THE TASK —
From the data that follows, copy every line holding the string "magnifier".

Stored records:
= = = = = = =

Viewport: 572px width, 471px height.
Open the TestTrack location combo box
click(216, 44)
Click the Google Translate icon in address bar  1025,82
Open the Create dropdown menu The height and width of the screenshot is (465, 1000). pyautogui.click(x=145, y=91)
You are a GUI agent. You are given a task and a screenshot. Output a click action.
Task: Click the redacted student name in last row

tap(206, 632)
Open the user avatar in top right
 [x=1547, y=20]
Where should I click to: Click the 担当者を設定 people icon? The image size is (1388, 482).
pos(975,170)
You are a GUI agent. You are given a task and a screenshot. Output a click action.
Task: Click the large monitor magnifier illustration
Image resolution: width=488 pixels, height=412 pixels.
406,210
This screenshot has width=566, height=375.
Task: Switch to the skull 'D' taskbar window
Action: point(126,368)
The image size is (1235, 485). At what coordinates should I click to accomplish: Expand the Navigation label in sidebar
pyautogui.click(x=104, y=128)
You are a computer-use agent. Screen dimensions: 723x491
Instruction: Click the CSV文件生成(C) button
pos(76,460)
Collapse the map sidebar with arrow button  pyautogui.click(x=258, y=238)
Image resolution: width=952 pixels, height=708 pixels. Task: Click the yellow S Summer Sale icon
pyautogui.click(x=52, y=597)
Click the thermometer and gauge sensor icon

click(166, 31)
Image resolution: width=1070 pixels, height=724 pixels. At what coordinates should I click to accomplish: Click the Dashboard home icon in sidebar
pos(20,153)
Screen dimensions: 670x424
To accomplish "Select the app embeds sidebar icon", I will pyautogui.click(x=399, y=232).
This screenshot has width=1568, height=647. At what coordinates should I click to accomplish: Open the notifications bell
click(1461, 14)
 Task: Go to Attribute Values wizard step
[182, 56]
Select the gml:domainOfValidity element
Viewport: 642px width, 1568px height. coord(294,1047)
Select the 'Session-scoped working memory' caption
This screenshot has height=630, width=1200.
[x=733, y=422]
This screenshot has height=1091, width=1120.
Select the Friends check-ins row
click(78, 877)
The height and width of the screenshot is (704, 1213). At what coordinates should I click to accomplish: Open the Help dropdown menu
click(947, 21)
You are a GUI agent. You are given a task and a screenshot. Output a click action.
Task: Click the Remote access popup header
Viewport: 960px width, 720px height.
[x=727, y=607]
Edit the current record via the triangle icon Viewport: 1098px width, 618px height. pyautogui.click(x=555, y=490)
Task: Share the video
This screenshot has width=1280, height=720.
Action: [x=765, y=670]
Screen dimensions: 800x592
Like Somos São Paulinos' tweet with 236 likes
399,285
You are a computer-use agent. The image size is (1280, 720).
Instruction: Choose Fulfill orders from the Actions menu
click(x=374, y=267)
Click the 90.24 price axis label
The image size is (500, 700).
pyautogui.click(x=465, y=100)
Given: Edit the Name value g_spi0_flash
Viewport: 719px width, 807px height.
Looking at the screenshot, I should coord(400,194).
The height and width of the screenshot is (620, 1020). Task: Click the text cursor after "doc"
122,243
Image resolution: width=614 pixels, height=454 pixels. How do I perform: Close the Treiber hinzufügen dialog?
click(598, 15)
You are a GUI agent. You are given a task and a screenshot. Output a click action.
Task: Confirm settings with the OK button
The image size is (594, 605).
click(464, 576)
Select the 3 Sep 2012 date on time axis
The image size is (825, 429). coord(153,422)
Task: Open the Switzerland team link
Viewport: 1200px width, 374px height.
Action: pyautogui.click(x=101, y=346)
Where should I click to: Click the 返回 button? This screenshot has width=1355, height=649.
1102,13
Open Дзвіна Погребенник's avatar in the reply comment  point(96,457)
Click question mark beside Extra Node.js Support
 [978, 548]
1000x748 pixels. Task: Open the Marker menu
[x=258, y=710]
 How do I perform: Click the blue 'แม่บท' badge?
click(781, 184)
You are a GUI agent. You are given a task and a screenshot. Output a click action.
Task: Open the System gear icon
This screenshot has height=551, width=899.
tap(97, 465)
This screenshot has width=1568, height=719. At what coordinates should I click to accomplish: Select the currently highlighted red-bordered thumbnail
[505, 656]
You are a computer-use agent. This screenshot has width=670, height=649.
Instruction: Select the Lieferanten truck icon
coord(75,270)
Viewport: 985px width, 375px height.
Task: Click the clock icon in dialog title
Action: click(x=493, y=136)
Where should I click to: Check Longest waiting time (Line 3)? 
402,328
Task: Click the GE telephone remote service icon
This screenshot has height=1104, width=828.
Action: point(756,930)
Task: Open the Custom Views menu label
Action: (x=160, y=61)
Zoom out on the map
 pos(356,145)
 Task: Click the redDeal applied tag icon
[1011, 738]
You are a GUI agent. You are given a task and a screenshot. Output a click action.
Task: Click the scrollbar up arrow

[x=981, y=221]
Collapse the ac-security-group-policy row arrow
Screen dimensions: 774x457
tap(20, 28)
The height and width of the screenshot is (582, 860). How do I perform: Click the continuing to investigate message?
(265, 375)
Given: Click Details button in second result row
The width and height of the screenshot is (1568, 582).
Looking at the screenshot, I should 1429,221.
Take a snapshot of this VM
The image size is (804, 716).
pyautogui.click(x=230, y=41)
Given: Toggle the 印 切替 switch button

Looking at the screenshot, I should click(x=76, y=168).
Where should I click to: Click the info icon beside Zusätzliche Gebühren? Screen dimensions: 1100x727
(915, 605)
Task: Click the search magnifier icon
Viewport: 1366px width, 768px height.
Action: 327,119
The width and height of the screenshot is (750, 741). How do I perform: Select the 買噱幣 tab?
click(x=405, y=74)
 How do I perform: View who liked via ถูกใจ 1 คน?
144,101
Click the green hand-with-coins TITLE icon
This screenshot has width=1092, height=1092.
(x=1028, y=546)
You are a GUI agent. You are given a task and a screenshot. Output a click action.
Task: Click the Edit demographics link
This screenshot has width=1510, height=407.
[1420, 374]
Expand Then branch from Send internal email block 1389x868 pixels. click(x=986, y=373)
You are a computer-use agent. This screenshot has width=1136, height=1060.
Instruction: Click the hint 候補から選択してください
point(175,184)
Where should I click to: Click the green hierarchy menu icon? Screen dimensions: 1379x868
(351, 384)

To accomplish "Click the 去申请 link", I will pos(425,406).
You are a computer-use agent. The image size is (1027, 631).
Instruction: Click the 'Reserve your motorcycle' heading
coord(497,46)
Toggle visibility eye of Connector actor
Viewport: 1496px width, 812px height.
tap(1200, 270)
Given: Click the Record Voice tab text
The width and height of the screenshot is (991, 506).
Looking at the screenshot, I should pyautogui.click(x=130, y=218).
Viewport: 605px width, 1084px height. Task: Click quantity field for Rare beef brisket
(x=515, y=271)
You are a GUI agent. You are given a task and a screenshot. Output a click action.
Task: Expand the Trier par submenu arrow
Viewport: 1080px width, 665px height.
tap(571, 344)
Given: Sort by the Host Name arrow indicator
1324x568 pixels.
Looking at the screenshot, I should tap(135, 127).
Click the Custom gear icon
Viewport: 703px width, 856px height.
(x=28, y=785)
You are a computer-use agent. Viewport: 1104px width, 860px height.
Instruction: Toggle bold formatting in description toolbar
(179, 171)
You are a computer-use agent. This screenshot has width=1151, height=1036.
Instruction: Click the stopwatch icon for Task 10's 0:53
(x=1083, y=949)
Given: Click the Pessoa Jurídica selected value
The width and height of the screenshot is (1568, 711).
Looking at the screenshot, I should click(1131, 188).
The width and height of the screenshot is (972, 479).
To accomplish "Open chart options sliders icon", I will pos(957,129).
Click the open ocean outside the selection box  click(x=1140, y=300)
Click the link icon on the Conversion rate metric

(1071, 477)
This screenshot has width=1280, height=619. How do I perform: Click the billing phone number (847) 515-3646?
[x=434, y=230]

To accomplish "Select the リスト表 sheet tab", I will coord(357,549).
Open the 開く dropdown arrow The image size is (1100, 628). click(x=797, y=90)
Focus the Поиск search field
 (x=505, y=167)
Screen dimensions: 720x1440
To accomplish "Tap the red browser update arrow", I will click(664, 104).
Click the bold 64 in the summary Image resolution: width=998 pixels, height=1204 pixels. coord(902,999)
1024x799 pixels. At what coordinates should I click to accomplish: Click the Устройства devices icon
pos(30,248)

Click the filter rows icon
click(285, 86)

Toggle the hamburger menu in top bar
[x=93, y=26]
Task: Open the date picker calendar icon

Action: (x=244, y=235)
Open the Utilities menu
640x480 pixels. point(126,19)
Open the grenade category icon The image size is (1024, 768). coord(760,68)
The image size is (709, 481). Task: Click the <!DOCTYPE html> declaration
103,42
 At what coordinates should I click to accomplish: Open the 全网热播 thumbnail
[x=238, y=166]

= = = = = = =

FINISHED EXERCISE —
Task: Click the large monitor magnifier illustration
Task: Click the search magnifier icon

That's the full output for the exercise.